It's been a crazy couple of weeks in IF, and we're expecting several more months of crazy on the horizon.
Aaron Reed's book Creating Interactive Fiction with Inform 7 has gone to the printer. You can pre-order it through Amazon. This is an I7 tutorial which concentrates on -- well, as the title says, on creating interactive stories. It's not a programming reference manual, and it assumes no knowledge of programming. I haven't seen this yet but by all reports it is fantastic.
Jason Scott's movie GET LAMP has gone to the printer and come back. You can order on the web site. He says that they'll start shipping out next week.
The Gameshelf's own Jason McIntosh posted his own IF video... oh, wait. You already saw that.
We invited people to get together at MIT and play Zork (the original MIT mainframe version). A whole lot of people did! It was a bunch of fun and we will be continuing the IF-playing series.
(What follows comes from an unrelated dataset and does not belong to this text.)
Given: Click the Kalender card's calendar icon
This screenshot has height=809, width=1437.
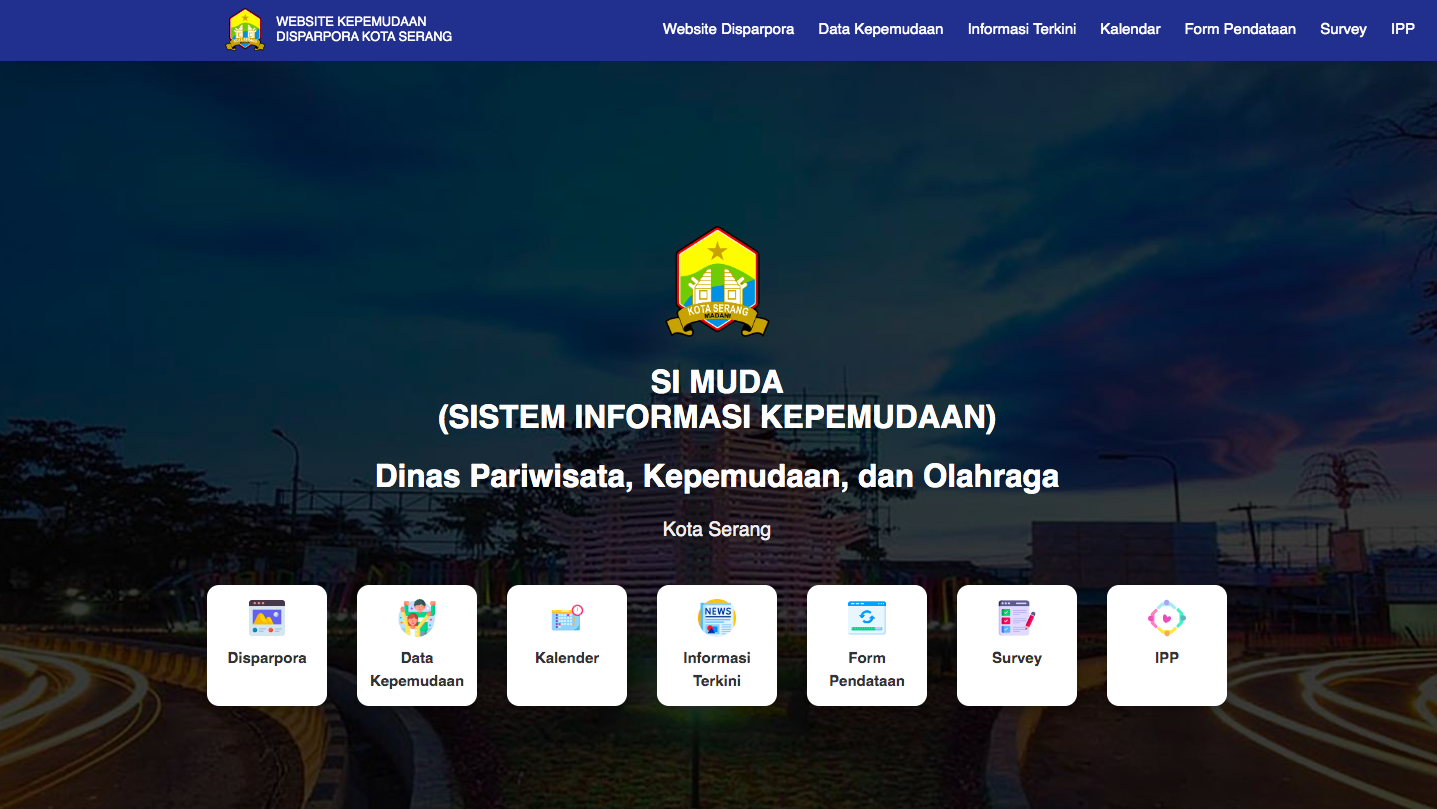Looking at the screenshot, I should click(x=567, y=618).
Some guy named James Mastros implemented GlkNew, a web-based version of my Glk IF-playing interface. I literally had no idea this was going on. This is a play-in-a-web-browser system, but unlike Parchment and Quixe, the game engine runs on a back-end web server. It's a different set of tradeoffs. I haven't played with it much, but I'm happy to see this.
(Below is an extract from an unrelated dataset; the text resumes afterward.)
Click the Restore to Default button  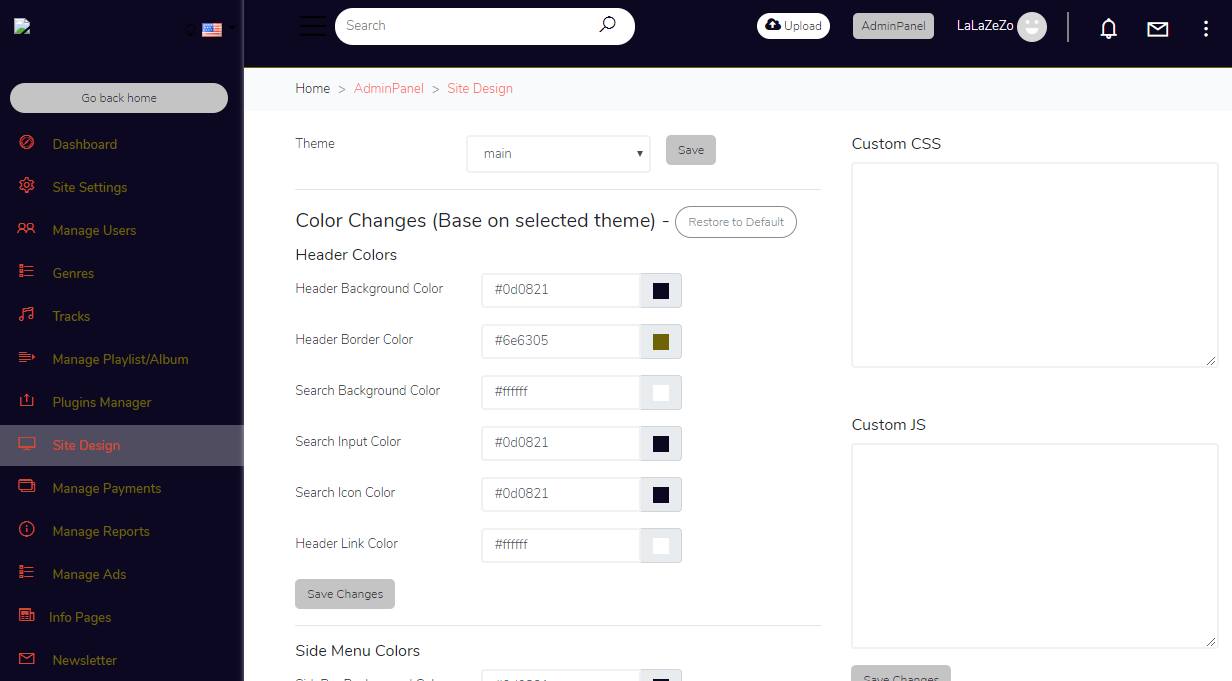[736, 222]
IF plans for PAX Prime are coming together. There's one IF panel on the PAX schedule, I believe there will be a GET LAMP reprise, and we'll see the usual list of smaller IF-related events organized by the community. Also as usual, the convention is sold out. If you can't make it, maybe next year in Boston.
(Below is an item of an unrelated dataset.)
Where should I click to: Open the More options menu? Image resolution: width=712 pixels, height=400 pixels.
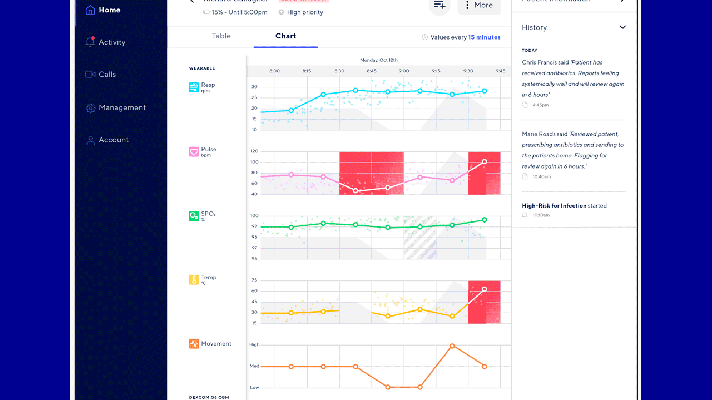point(479,6)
- Finally, we have this little graph, courtesy of James Lawton. (Click for full resolution.) James went through all the game data in IFDB, and graphed them by year of release. (All the games that had that information, anyhow -- 3491 of them, as of July 24th.) The circles indicate the number of games released in the IFComp, starting in 1995.
The overall shape is clear; you can see the early years, the mid-80s boom. The tail-off of the commercial companies crosses the rise of the early-90s amateur and shareware community. And then, the modern IF boom of 2000, when the IFComp was really taking off.
You could read the past several years as a discouraging slump. I demur. We discussed this a little on IFMud, and noted some probable causes. Some sources of very small, lightweight IF games -- SpeedIF, ADRIFT mini-games -- have become less popular. More full-length games are appearing. And, we think, IF is spreading into many corners of the online world -- it's no longer concentrated in two newsgroups and an FTP site. So not all new games are appearing on IFDB.
However, these are off-the-cuff guesses. I can't back them up with data. Interested in doing some more IFDB research? Game size, platform, category, new authors vs established names... lots of room for study.
At any rate, 2010 is on track to at least equal 2009. I'm betting it will exceed it once IFComp season hits. Onward.
Hi! Thanks for mentioning my little project! How'd you find it? It's still very much in it's infancy, so please, let us know any ideas you have for it, and if those ideas come in the form of patches to the C or Perl code at http://github.com/theorbtwo/glknew, even better.
Don't forget to save early and often.
Please, any ideas at all. Really. Let me know what you think.
Someone linked to it on the intfiction.org forum: http://www.intfiction.org/forum/viewtopic.php?f=38&t=1248 . I don't know where he found it.
It would be nice to support a "type any URL here to play the game" feature, which Parchment has. Of course that depends on the server's ability to keep up.
It would be possible to use my GlkOte library as a front-end for this (the javascript library that handles the display layer). This might make a tidier interface; I've got the inline command input working. On the other hand, you support images and I don't (yet). Up to you. Feel free to plunder my code for implementation ideas if you want.
Another point about the graph is that the TWIFComp entries aren't (aren't all?) indexed. That's around 50 or 60 more very short lightweight games, which pushes the total way up.
Huh, interesting that none of the TWIFComp entries seem to be in the IFDB. (At least, Aaron Reed's winning entry ">" isn't, so I assume no others are either.)
I wouldn't want to put all or even most of them in there, but you could argue for the inclusion of the winners.The contest itself was notable, even if the entries themselves are iffy.
Sure, the TWIFComp entries should be in there. There is no notability criterion -- or if there is, "a game was released in a widely-discussed competition" beats it.
It makes this sort of graph less meaningful, but that means you need better graphs (showing game file size, for example).